DATA EXCERPTS -
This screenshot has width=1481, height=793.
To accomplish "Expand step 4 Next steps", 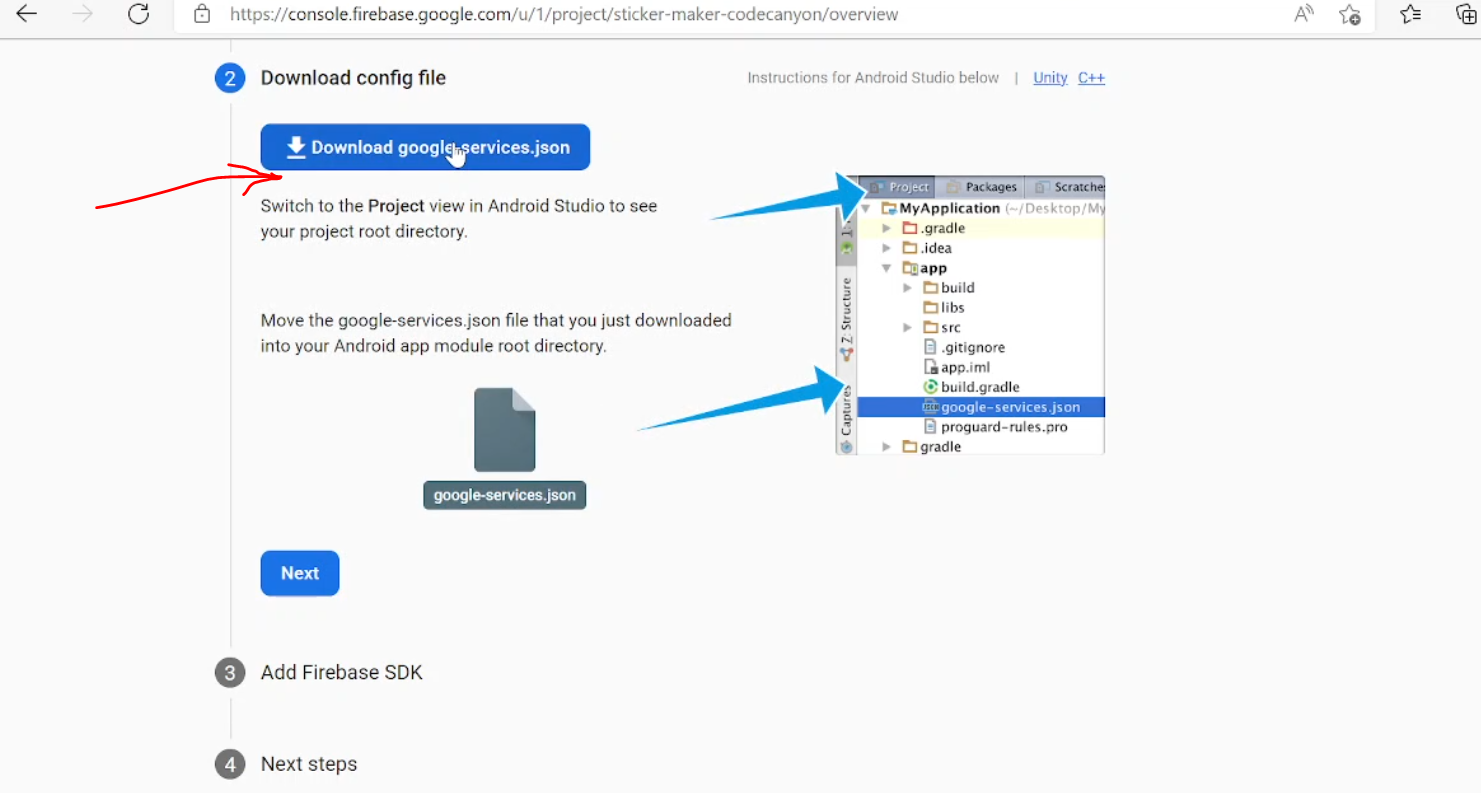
==
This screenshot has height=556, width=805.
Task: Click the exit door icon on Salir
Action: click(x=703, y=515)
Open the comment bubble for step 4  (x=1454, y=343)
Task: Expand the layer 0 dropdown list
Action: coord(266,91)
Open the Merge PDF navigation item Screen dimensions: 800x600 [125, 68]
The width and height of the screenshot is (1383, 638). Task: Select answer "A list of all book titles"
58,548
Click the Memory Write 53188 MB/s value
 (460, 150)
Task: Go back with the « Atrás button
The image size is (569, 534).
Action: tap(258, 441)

WHAT THE TASK REQUIRES -
Return exactly the stretch above whose first line contains "This screenshot has width=1481, height=793." and whose last line contains "step 4 Next", and nothing outside it. The pictures should not appear.

SOLUTION TO THIS EXERCISE -
This screenshot has width=1481, height=793.
To accomplish "Expand step 4 Next steps", 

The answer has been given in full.